**Given data:**
■ ■ ■ ■

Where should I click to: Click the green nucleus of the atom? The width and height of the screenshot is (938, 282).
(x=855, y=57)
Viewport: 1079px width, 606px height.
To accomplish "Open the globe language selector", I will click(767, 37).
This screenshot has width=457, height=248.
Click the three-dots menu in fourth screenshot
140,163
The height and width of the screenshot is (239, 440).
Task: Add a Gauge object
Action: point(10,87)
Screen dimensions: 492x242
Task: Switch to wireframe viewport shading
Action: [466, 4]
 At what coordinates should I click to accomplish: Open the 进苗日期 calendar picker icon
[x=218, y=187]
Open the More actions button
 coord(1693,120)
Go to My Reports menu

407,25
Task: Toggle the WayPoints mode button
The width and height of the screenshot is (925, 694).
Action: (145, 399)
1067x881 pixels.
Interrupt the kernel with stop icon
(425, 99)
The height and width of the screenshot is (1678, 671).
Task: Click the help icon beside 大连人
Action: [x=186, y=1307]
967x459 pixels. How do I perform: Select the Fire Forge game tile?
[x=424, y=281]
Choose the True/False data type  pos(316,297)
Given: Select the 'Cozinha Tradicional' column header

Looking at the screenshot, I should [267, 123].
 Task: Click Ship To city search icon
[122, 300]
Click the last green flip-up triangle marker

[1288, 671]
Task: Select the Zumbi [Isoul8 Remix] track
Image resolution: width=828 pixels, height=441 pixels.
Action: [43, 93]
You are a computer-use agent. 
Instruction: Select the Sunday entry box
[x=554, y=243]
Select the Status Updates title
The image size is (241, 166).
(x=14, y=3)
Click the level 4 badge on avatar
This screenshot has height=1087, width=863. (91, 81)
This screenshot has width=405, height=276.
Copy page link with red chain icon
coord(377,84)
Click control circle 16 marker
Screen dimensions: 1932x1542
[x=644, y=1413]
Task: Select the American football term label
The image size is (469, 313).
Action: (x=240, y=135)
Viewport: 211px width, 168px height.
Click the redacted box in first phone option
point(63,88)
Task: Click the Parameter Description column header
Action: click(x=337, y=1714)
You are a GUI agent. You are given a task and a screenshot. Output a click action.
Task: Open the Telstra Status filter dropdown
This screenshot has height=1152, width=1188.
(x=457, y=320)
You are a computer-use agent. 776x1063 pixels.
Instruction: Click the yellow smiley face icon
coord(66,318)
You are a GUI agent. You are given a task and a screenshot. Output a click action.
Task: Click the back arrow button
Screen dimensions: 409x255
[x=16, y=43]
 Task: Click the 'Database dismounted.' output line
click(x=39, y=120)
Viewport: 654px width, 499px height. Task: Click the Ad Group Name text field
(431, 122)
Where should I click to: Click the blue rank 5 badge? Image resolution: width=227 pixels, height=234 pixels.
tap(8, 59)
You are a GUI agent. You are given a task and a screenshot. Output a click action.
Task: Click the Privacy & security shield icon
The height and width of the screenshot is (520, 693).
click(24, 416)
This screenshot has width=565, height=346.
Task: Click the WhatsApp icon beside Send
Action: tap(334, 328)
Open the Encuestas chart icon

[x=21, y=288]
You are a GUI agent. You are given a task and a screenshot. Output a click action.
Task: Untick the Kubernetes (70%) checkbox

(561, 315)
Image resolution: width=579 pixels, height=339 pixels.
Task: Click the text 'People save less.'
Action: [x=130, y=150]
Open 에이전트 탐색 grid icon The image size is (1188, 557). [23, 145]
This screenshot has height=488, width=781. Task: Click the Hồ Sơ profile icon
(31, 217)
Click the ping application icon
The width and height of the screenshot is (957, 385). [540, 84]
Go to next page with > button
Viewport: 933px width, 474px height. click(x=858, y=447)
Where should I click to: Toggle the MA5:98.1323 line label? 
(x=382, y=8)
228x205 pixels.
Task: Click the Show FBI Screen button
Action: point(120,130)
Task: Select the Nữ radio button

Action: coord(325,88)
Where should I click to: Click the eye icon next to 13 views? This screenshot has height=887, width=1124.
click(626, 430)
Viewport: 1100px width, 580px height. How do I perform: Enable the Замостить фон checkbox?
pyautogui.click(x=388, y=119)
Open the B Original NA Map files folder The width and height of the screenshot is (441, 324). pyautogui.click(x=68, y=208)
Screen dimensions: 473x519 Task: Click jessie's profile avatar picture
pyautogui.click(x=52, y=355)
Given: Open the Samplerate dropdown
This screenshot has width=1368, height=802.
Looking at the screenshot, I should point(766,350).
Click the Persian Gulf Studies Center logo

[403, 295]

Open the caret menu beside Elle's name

■ ■ ■ ■

**What is needed:** Reproduce the whole listing above line for line, with no changes.

**Output below:**
Where should I click to: Click the green nucleus of the atom? The width and height of the screenshot is (938, 282).
(x=855, y=57)
Viewport: 1079px width, 606px height.
To accomplish "Open the globe language selector", I will click(767, 37).
This screenshot has width=457, height=248.
Click the three-dots menu in fourth screenshot
140,163
The height and width of the screenshot is (239, 440).
Task: Add a Gauge object
Action: point(10,87)
Screen dimensions: 492x242
Task: Switch to wireframe viewport shading
Action: [466, 4]
 At what coordinates should I click to accomplish: Open the 进苗日期 calendar picker icon
[x=218, y=187]
Open the More actions button
 coord(1693,120)
Go to My Reports menu

407,25
Task: Toggle the WayPoints mode button
The width and height of the screenshot is (925, 694).
Action: (145, 399)
1067x881 pixels.
Interrupt the kernel with stop icon
(425, 99)
The height and width of the screenshot is (1678, 671).
Task: Click the help icon beside 大连人
Action: [x=186, y=1307]
967x459 pixels. How do I perform: Select the Fire Forge game tile?
[x=424, y=281]
Choose the True/False data type  pos(316,297)
Given: Select the 'Cozinha Tradicional' column header

Looking at the screenshot, I should [267, 123].
 Task: Click Ship To city search icon
[122, 300]
Click the last green flip-up triangle marker

[1288, 671]
Task: Select the Zumbi [Isoul8 Remix] track
Image resolution: width=828 pixels, height=441 pixels.
Action: [43, 93]
You are a computer-use agent. 
Instruction: Select the Sunday entry box
[x=554, y=243]
Select the Status Updates title
The image size is (241, 166).
(x=14, y=3)
Click the level 4 badge on avatar
This screenshot has height=1087, width=863. (91, 81)
This screenshot has width=405, height=276.
Copy page link with red chain icon
coord(377,84)
Click control circle 16 marker
Screen dimensions: 1932x1542
[x=644, y=1413]
Task: Select the American football term label
The image size is (469, 313).
Action: (x=240, y=135)
Viewport: 211px width, 168px height.
Click the redacted box in first phone option
point(63,88)
Task: Click the Parameter Description column header
Action: click(x=337, y=1714)
You are a GUI agent. You are given a task and a screenshot. Output a click action.
Task: Open the Telstra Status filter dropdown
This screenshot has height=1152, width=1188.
(x=457, y=320)
You are a computer-use agent. 776x1063 pixels.
Instruction: Click the yellow smiley face icon
coord(66,318)
You are a GUI agent. You are given a task and a screenshot. Output a click action.
Task: Click the back arrow button
Screen dimensions: 409x255
[x=16, y=43]
 Task: Click the 'Database dismounted.' output line
click(x=39, y=120)
Viewport: 654px width, 499px height. Task: Click the Ad Group Name text field
(431, 122)
Where should I click to: Click the blue rank 5 badge? Image resolution: width=227 pixels, height=234 pixels.
tap(8, 59)
You are a GUI agent. You are given a task and a screenshot. Output a click action.
Task: Click the Privacy & security shield icon
The height and width of the screenshot is (520, 693).
click(24, 416)
This screenshot has width=565, height=346.
Task: Click the WhatsApp icon beside Send
Action: tap(334, 328)
Open the Encuestas chart icon

[x=21, y=288]
You are a GUI agent. You are given a task and a screenshot. Output a click action.
Task: Untick the Kubernetes (70%) checkbox

(561, 315)
Image resolution: width=579 pixels, height=339 pixels.
Task: Click the text 'People save less.'
Action: [x=130, y=150]
Open 에이전트 탐색 grid icon The image size is (1188, 557). [23, 145]
This screenshot has height=488, width=781. Task: Click the Hồ Sơ profile icon
(31, 217)
Click the ping application icon
The width and height of the screenshot is (957, 385). [540, 84]
Go to next page with > button
Viewport: 933px width, 474px height. click(x=858, y=447)
Where should I click to: Toggle the MA5:98.1323 line label? 
(x=382, y=8)
228x205 pixels.
Task: Click the Show FBI Screen button
Action: point(120,130)
Task: Select the Nữ radio button

Action: coord(325,88)
Where should I click to: Click the eye icon next to 13 views? This screenshot has height=887, width=1124.
click(626, 430)
Viewport: 1100px width, 580px height. How do I perform: Enable the Замостить фон checkbox?
pyautogui.click(x=388, y=119)
Open the B Original NA Map files folder The width and height of the screenshot is (441, 324). pyautogui.click(x=68, y=208)
Screen dimensions: 473x519 Task: Click jessie's profile avatar picture
pyautogui.click(x=52, y=355)
Given: Open the Samplerate dropdown
This screenshot has width=1368, height=802.
Looking at the screenshot, I should point(766,350).
Click the Persian Gulf Studies Center logo

[403, 295]

Open the caret menu beside Elle's name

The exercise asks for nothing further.